In October 1949, Galicia, Canarias, Almirante Cervera, Miguel de Cervantes, and several destroyers formed a squadron which accompanied Franco during an official visit to Portugal. On 4 November 1949, the Northern Squadron under Moreno's command — consisting of Galicia, Almirante Cervera, Miguel de Cervantes, and six destroyers — made a stop at Cartagena before it proceeded to Palma de Mallorca, where it arrived on 12 November and rendezvoused with the Mediterranean Squadron. Both squadrons then came under Moreno's command. After the completion of its Mediterranean deployment, the Northern Squadron returned to Ferrol del Caudillo on 1 December 1949.

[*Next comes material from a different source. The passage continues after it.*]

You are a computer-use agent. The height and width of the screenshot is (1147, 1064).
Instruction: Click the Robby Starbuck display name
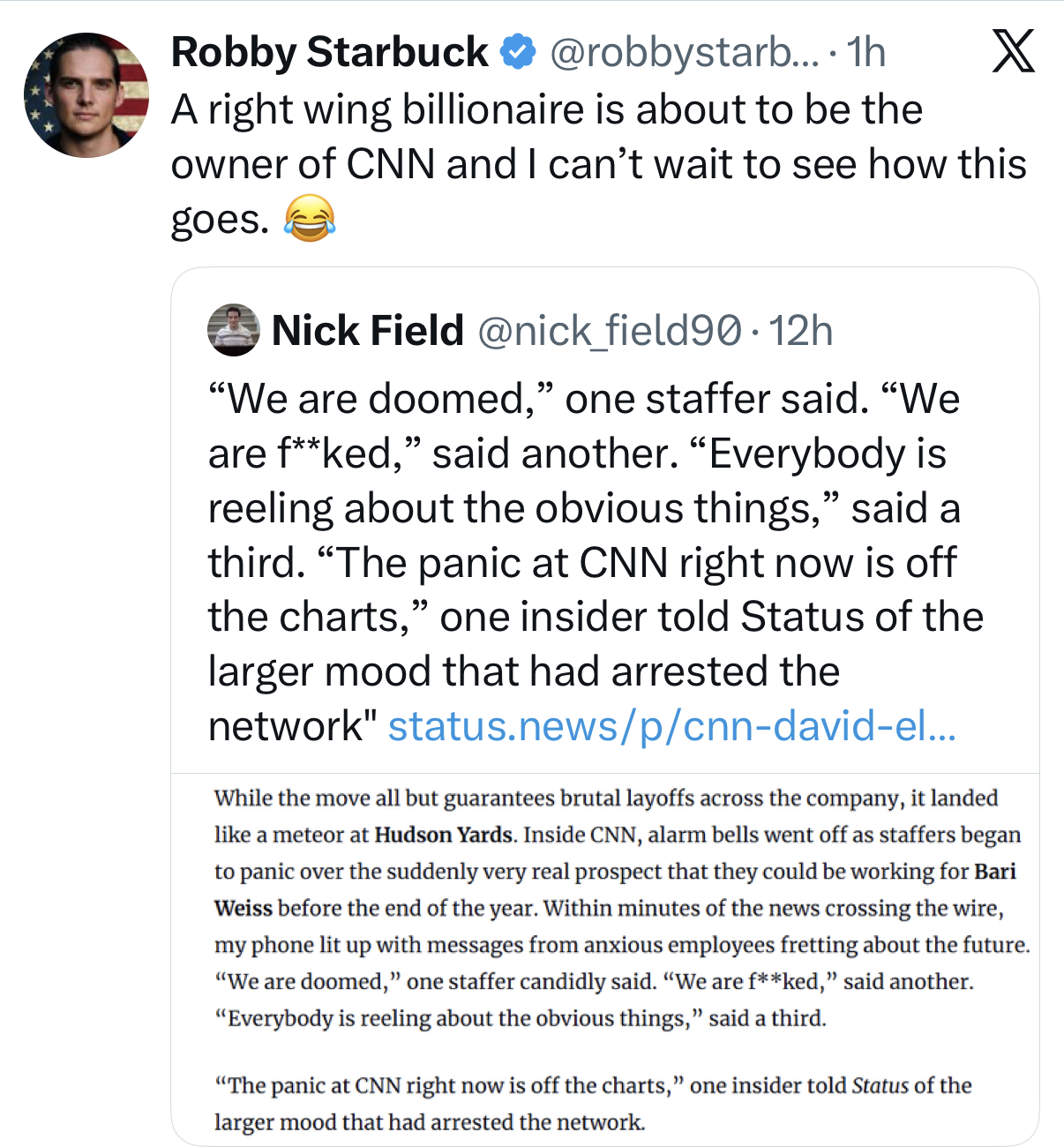(x=329, y=52)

The Northern Squadron — consisting of Galicia, Canarias, Almirante Cervera, Miguel de Cervantes, Almirante Antequera, Almirante Valdés, Ciscar, Jorge Juan, José Luis Díez, and Sánchez Barcáiztegui — participated in maneuvers off Galicia in June 1950. It visited Bilbao in mid-June before conducting gunnery exercises at Marín. On 1 July 1950, the same ten ships steamed from Ferrol del Caudillo to Marín, where they remained until 22 July to celebrate the feast day of Our Lady of Mount Carmel. Galicia participated in Northern Squadron maneuvers between Cádiz and the Canary Islands in October 1950, then took part in a naval review in the Bay of Cádiz on 30 October 1950.

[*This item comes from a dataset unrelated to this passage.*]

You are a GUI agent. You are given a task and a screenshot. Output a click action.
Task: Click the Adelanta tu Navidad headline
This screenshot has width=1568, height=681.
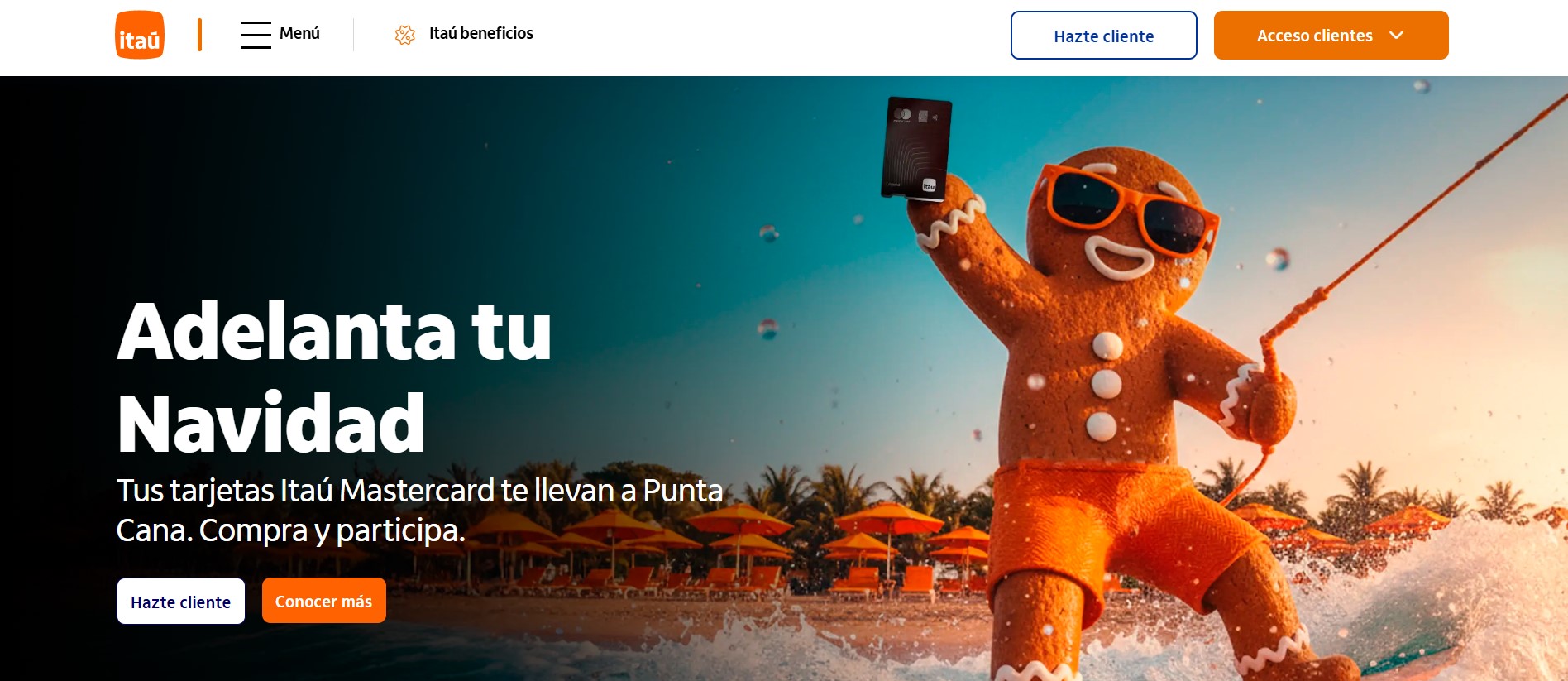pos(334,376)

In May 1952, Galicia arrived at Barcelona for the 35th Eucharistic Congress, which was held there from 27 May to 1 June. In June 1953, she visited the United Kingdom to attend a naval review at Spithead in honor of the coronation of Queen Elizabeth II. After completing the Spanish Navy's general maneuvers of 1953, the Northern Squadron, with Galicia participating, conducted a naval parade, getting underway from Cádiz on the afternoon of 14 October 1953 and steaming toward Cape St. Vincent with Franco, the chief of staff of the fleet, and several government ministers observing from aboard the squadron flagship, Canarias.

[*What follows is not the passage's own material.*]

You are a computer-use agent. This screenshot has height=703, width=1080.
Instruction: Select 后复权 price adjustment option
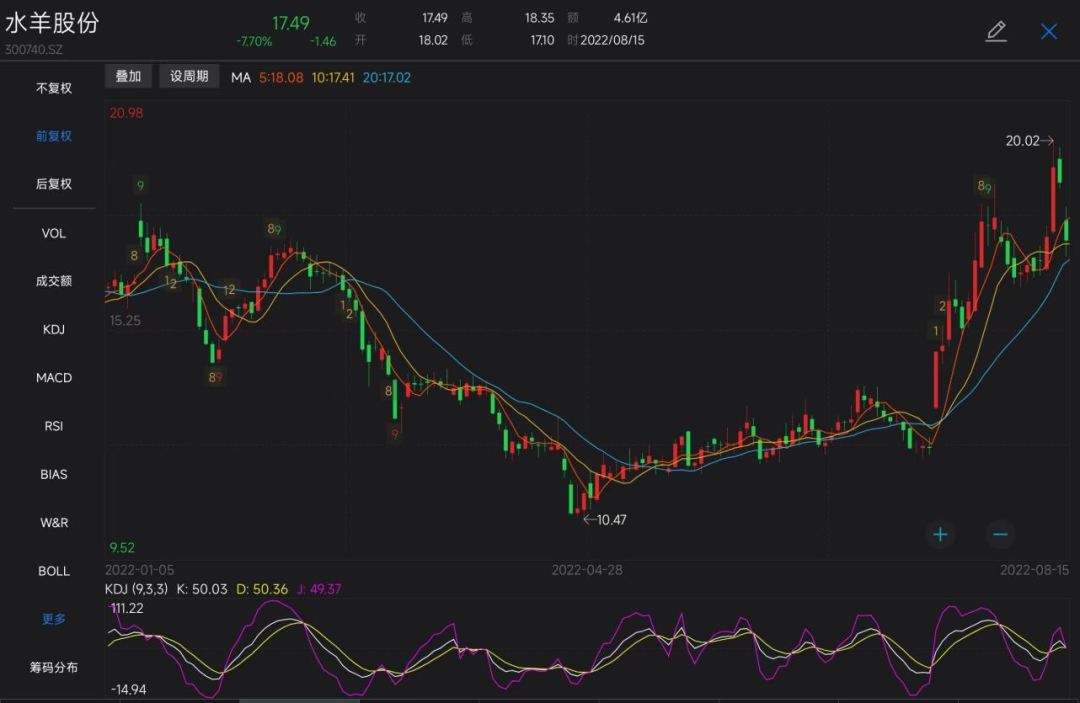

Tensions arose between Spain and Morocco in 1956 over the status of Spanish West Africa on the Atlantic coast of North Africa. Galicia, Miguel de Cervantes, and the transport Almirante Lobo transported the newly created 13th Bandera ("Banner," a battalion-sized unit) of the Spanish Legion to El Aaiún to reinforce Spanish forces in Spanish West Africa. Galicia remained in the area as the Ifni War broke out in November 1957, with Spanish forces fighting those of Morocco and the Moroccan Army of Liberation. Galicia returned to Spain in February 1958.

In 1959, Galicia was stationed at Cartagena to serve as the flagship of the Naval Training Group.

==Decommissioning and disposal==
Galicia was decommissioned on either 1 July 1964 or 9 January 1970, according to different sources. She subsequently was scrapped.